Wednesday, April 18, 2007

The Hermit’s Ghostly Dilemma (a short story)

[The Hermit’s Ghostly Dilemma] Josh O’Hara lived a solitary life in the thick of a northern wooded area in Minnesota, near the town-let called Webster. He lived there most all his life, and when his father and mother passed on, he remained there. The family was somewhat known in Webster as the Hermit family, respectfully. I had met him once hunting for deer. I crossed his property. He lived in a little shack of a house, three rooms is all, and a tank of natural gas outside his hut, in the back, used for heating, and other things. I saw the opened door, as I come upon the shack, and then looking in, into the shack, I heard a voice in a nearby room, and asked:
“Is all well and fine in there?”
The voice called out, thanking me for my concern, and told me: he was physically well, but mentally he was having dreadful nightmares. In addition, he heard voices, saw shapes of faces in the middle of the night, overnight. He was having a hard time sleeping. He said there were legions of shapes all around his house each night. It was hard to fathom and to be frank I wasn’t sure what to say.
“Three months had gone by since I had my first nightmare,” he cried and whimpered in distress, adding, “…just thinking about it happening again, thinking about going through it another night is worse than going through it, living it.” Furthermore, he explained, he was dreaming the dead were coming for him, as well as seeing them wide awake waiting for him.

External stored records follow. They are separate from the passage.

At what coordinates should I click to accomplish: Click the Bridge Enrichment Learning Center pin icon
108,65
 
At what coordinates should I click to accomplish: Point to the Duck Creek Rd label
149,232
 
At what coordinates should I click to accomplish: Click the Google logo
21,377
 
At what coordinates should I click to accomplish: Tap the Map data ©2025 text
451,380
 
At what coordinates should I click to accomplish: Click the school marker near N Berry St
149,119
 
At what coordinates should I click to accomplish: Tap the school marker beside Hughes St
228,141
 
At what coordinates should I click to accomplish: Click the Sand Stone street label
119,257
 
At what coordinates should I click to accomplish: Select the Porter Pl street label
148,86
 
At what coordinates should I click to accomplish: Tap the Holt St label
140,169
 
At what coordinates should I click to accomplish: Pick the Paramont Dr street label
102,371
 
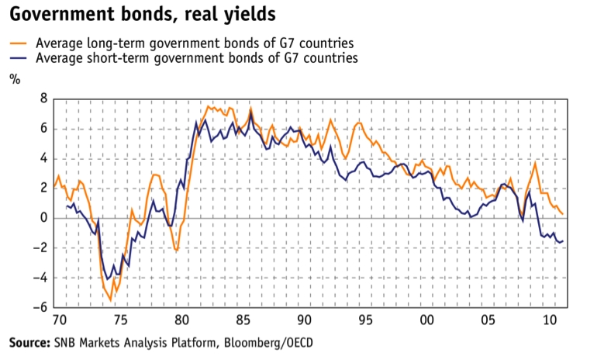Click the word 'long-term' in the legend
click(x=102, y=43)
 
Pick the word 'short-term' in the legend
click(x=105, y=57)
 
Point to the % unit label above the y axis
click(x=13, y=79)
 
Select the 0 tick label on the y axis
click(x=44, y=218)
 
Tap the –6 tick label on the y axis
click(x=40, y=308)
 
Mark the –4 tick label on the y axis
click(x=40, y=278)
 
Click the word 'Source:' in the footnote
click(x=29, y=342)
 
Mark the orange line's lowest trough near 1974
click(x=110, y=299)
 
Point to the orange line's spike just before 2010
click(x=534, y=163)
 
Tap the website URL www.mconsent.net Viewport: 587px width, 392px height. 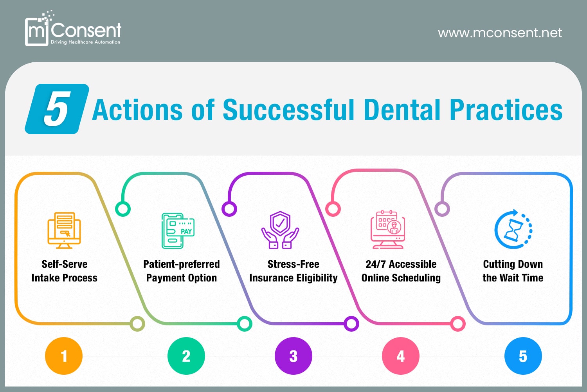tap(500, 33)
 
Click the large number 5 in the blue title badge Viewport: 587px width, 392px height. tap(57, 109)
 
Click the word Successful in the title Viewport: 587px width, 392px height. tap(289, 110)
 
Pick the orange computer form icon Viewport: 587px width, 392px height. tap(64, 230)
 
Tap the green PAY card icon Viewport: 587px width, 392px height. tap(178, 231)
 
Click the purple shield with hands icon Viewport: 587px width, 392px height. tap(280, 230)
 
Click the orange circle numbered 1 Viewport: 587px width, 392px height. tap(64, 356)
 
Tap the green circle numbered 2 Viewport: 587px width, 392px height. tap(186, 356)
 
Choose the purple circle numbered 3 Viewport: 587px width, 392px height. tap(294, 356)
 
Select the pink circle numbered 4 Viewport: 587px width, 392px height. tap(401, 356)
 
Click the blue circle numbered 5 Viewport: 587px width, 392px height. tap(523, 356)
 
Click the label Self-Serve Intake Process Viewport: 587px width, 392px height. tap(65, 271)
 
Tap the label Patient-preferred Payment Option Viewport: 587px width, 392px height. tap(182, 271)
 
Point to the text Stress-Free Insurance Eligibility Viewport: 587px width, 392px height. tap(294, 271)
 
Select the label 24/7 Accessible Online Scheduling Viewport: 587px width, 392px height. tap(401, 271)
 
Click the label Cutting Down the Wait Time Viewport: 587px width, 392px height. tap(513, 271)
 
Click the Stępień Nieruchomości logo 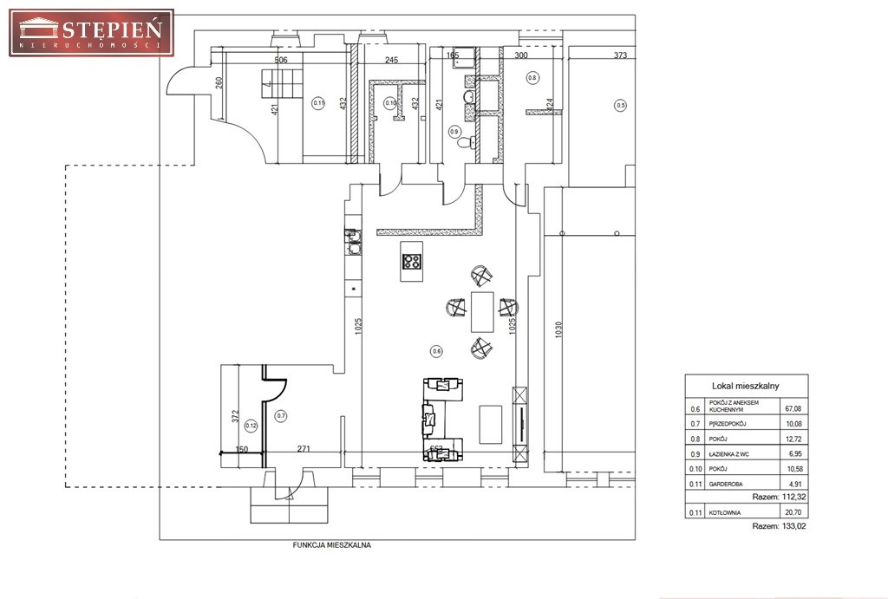tap(91, 32)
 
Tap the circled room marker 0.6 tap(436, 350)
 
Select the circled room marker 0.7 tap(280, 415)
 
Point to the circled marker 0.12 tap(251, 425)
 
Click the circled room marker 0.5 tap(620, 106)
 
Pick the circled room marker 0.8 tap(532, 78)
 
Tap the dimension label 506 tap(280, 60)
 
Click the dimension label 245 tap(391, 60)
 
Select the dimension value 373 tap(620, 55)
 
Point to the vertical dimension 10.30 tap(559, 331)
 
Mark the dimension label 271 tap(304, 449)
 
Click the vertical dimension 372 tap(234, 416)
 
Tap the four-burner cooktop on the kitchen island tap(413, 261)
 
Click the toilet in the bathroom tap(465, 141)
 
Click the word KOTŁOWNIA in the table tap(725, 513)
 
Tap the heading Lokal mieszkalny tap(746, 386)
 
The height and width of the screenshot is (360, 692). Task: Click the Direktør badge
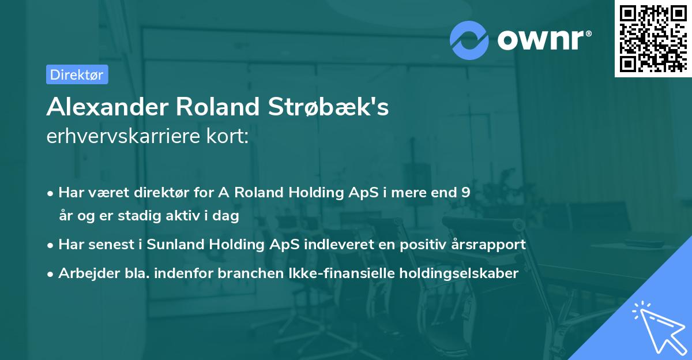pyautogui.click(x=77, y=74)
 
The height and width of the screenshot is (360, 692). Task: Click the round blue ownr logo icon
pyautogui.click(x=469, y=40)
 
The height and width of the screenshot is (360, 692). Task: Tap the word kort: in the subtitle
pyautogui.click(x=229, y=137)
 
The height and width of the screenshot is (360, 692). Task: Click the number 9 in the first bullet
pyautogui.click(x=465, y=193)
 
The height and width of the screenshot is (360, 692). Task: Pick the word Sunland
pyautogui.click(x=173, y=245)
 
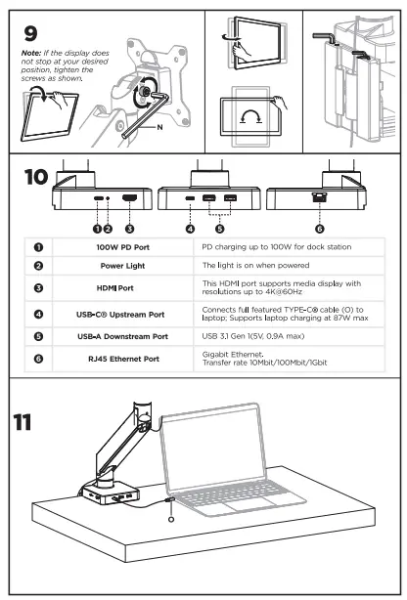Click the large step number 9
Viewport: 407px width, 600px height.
click(x=30, y=33)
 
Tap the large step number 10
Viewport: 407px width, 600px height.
click(x=36, y=177)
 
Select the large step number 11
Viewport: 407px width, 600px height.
click(x=23, y=422)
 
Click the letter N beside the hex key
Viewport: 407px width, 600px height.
click(x=159, y=127)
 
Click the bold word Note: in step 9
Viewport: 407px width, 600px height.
click(x=31, y=53)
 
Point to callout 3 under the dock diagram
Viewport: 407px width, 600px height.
click(x=129, y=229)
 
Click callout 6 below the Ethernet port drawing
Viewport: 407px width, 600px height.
click(x=320, y=229)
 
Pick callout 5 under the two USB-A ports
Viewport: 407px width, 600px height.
click(x=219, y=229)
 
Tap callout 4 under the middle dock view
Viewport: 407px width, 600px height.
click(x=190, y=229)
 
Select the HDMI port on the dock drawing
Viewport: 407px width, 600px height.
click(x=129, y=198)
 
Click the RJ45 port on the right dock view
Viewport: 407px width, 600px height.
click(x=319, y=197)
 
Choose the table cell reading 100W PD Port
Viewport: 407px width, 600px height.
click(x=122, y=247)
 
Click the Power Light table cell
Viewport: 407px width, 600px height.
click(x=122, y=266)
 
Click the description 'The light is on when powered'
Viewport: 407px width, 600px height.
click(x=255, y=265)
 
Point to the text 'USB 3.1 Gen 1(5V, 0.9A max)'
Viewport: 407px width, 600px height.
click(x=253, y=336)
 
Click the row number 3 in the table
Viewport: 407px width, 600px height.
click(x=38, y=287)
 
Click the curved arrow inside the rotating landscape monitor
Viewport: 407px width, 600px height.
click(x=250, y=114)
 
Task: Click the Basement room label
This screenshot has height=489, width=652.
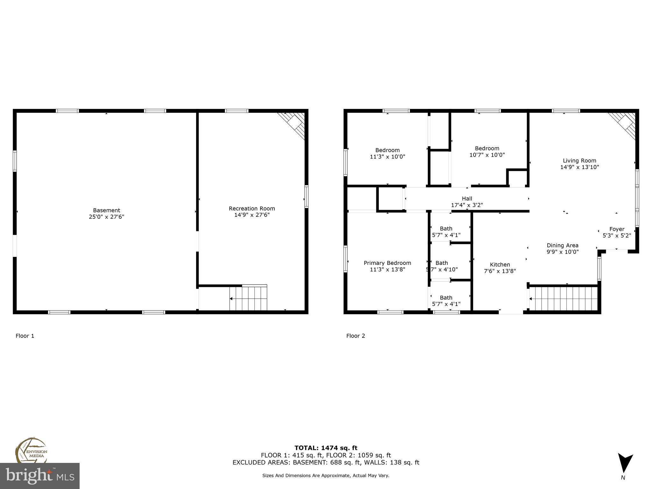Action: pyautogui.click(x=106, y=210)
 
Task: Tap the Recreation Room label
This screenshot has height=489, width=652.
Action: pyautogui.click(x=252, y=209)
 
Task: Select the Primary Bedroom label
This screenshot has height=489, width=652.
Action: pyautogui.click(x=387, y=263)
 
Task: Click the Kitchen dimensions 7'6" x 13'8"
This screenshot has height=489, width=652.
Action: pyautogui.click(x=500, y=271)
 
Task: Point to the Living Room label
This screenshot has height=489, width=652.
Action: pyautogui.click(x=579, y=161)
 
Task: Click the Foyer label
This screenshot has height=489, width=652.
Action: pyautogui.click(x=617, y=229)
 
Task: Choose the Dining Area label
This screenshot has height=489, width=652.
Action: pyautogui.click(x=563, y=245)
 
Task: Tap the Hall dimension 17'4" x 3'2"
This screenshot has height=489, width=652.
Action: pyautogui.click(x=467, y=205)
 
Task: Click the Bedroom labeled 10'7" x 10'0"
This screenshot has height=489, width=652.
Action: pyautogui.click(x=487, y=152)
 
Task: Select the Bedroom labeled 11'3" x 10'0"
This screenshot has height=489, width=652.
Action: pyautogui.click(x=387, y=153)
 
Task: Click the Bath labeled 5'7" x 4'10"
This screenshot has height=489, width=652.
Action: pyautogui.click(x=442, y=266)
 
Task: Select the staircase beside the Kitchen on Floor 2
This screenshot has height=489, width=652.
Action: pyautogui.click(x=563, y=298)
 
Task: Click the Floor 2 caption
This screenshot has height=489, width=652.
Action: pyautogui.click(x=356, y=336)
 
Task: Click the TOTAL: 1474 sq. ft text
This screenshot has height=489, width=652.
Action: pyautogui.click(x=326, y=448)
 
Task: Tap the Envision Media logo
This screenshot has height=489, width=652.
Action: pyautogui.click(x=31, y=450)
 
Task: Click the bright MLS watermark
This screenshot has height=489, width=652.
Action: pyautogui.click(x=39, y=476)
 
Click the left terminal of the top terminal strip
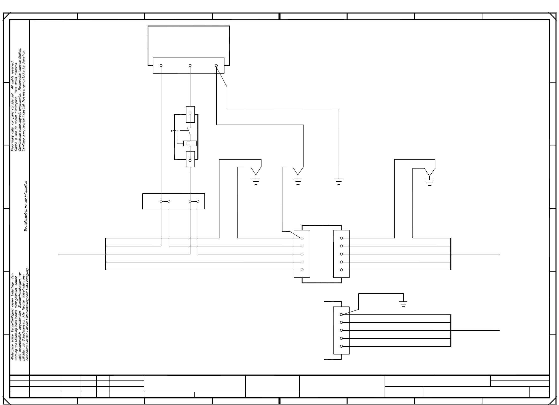(161, 66)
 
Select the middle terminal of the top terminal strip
(190, 66)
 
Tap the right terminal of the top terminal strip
(216, 66)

We sat down, around his small table, and I sat back on his wobbly wooden chair, and tried to comfort him. But I couldn’t remain the night, some thirty-miles away was my motel room, and some colleagues, that were to meet me, and we’d go out to a nearby bar and grill for a few drinks, conversation, and call it a night, so I explained to him. We were together a while longer, then I bid him farewell, and good luck, and suggested he pray a bit and surely all would be well by morning. He was more cheerful when I left, surely a lonely man caught in his own dilemma, alone in the woods with sounds that sounded like voices, and shadows that looked like shapes or ghosts. It all made sense to me, the mind can conjure up many illusions.
That night at the bar, I told my friends from St. Paul, Minnesota about the hermit I had met, and gave details on his delusions (so I thought); adding, “…he perhaps needs sleep more than anything else.” Well, all of us decided after the bar closed at 11:30 PM, to mosey on up to his shack. The moon was bright, with a few gray clouds overhead, seeping across it, and we had all most a full tank of gas, and I knew the way to the shack, it was not all that difficult to find, and as I said, we had some light out in this pitch dark countryside covered with towering trees and all.
(At this point and time, Josh O’Hara, was asleep, his bronze face sideways on his pillow, on his small iron looking bed, one the Army, I remembered, used back when I was in the Army in the ‘70s. We were very quiet, He, Josh woke up suddenly, looked at us, “Oh…!” he said, “you again…and you brought friends!” He wiped his eyes, as if to focus, then covering them again, saying, “they are out there waiting, I seen they walked by the window, in my nightmare, and just now—the window….” He pointed, and repeated. I think he was trying to weight what was reality and dream. He coved his face with his hands, and pouted.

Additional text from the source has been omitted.